Owners and administrators of land, houses and buildings in Makati City are all abuzz about Makati City Ordinance No. 2001-108 which was passed by the city’s council on Dec. 6, 2001. From the Whereasses, it seems that the ordinance was in reaction to the observation (whose observation is not clear since the whereas talks only of "it has been observed") that most lessors and sublessors in Makati City fail and/or refuse to pay the lessors’ tax in accordance with the Makati Revenue Code.

The ordinance required them to submit to the office of the mayor every year within the first 20 days of Janaury a written declaration under oath stating whether or not their property is being leased or rented to other persons or corporations. Together with the sworn declaration, they were supposed to also submit a copy of the lease contract with a copy furnished to the barangay office where the property is located.

First and second time violators are to be penalized with a fine of P5,000 for every violation; third time violators may be imprisoned for 15 days or fined as the court, in its discretion, may determine. The ordinance did not find it necessary to impose a penalty for fourth time violators. Obviously, the fear of the Lord, if not of Jojo Binay, ensures that violators will not go beyond tempting the fates a third time.

The taxpayer’s resistance in paying the lessor’s tax should prompt our revenue authorities, both local and national (it is said that Rene Banez is eagerly awaiting the list of lessors to be compiled by Binay so that he too could go after those not paying the relevant national taxes on rental income), to re-examine the premises of a lessors tax and determine whether it is now time, long after land holding and renting has ceased to become a primary source of public revenue, to change the treatment of income from leases.

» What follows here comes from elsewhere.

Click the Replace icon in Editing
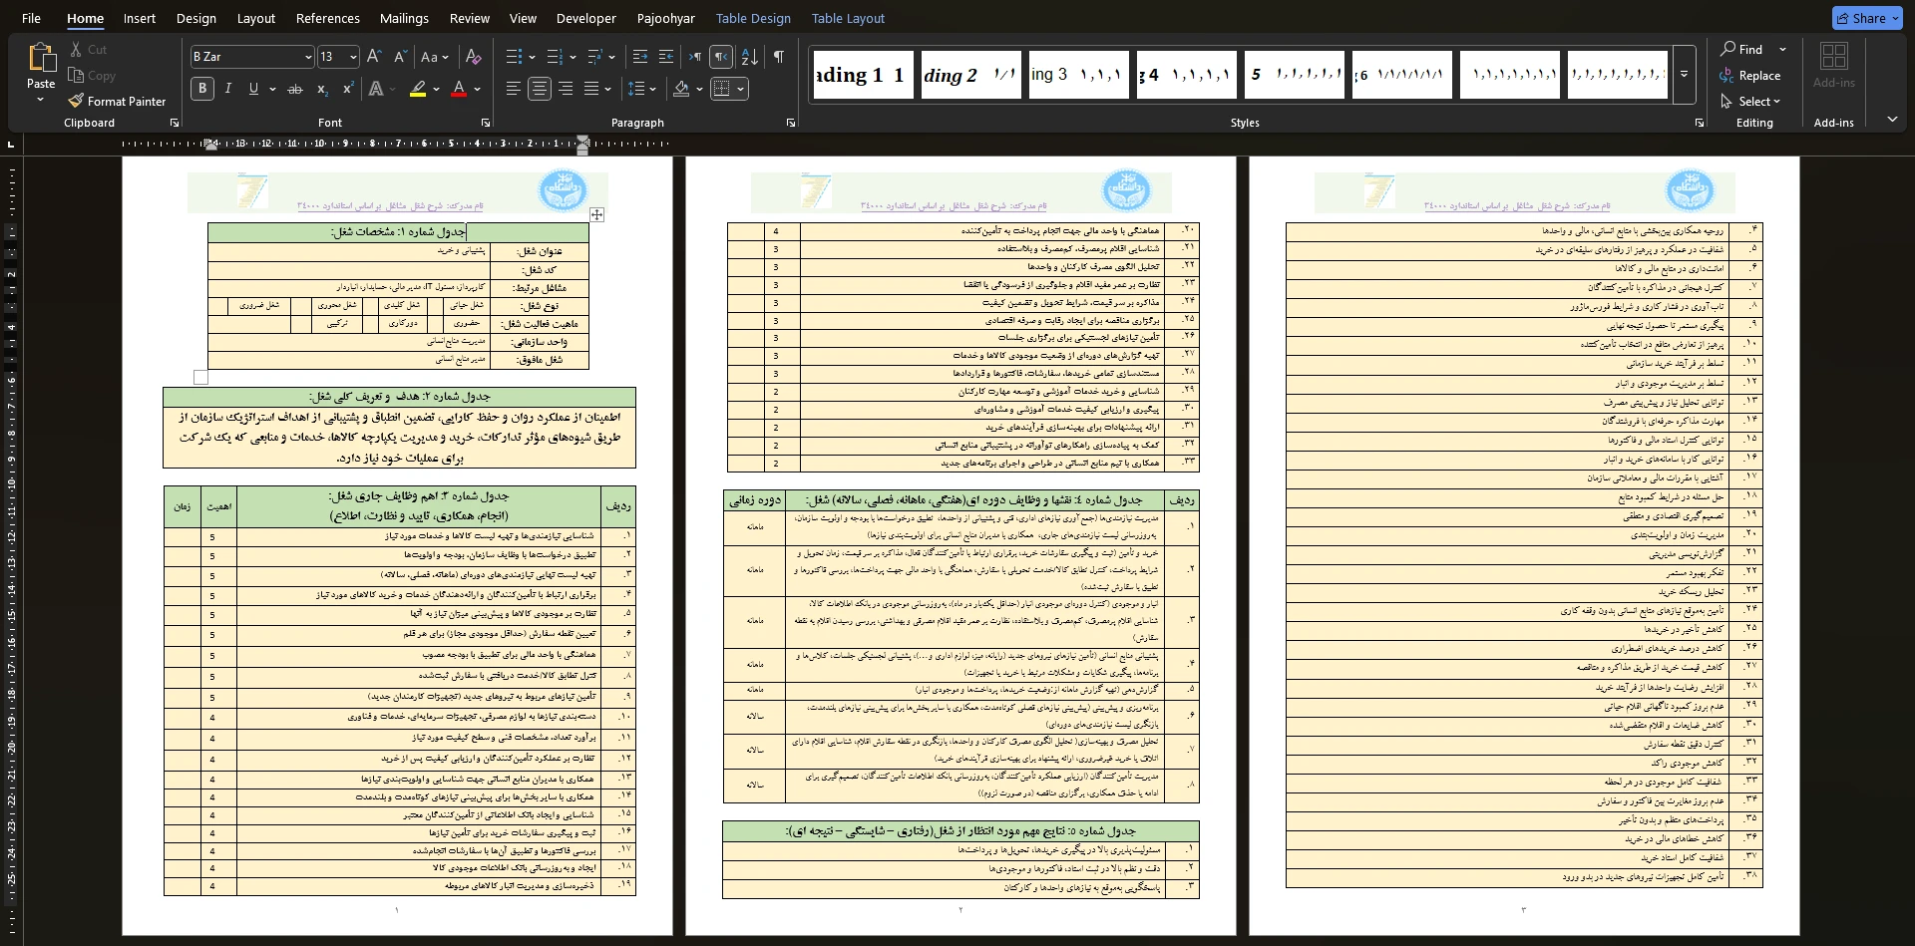1915x946 pixels. point(1726,75)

I submit that there are lessors and lessors and reality dictates that some be treated differently from others. I do not think that the problem of non-payment of the taxes on rentals is with big time corporate realty companies. Non-compliance, says my gut feel, is with those who are small time renters, people who were able to scrape some lifetime savings from the rapidly diminishing value of their salaries, and, with the little saved, decided to buy a small lot which was then looked upon as source of rental income on which to live in their twilight years. These people do not pay the lessors’ tax because, in their heart of hearts, they feel that the combined tax take of the government, local and national, is just too much for them to bear.

I submit that some thinking should be given to aligning the tax treatment, at the national and local level, of their rental income to the same thinking that made them go into small time leasing. For most owners of this category, their small apartments represent savings, in much the same way that the money they had saved with the banks is savings. They are not really in the rental business in exactly the same way that bank depositors are not in the lending business. They are where they are because for them, rentals, like interest on bank deposits, are regular, dependable, and reasonable fruits of the little that they own.

Consequently, there is reason to treat rental income in the same way that interest from bank deposits are treated. Subject them to a final income tax of 20 percent at the national level and be done with it. Spare them the hassle of big time leasing (i.e. keeping records, charging depreciation, etc) because they are not big time in the first place. Exempt them from the municipal lessor’s tax and free them from the tedium of complying with Ordinance No. 2001-108 and its kind. There is no need to force them to be dishonest simply because there are fat cows and porky pigs who refuse to cheer when Jojo passes by.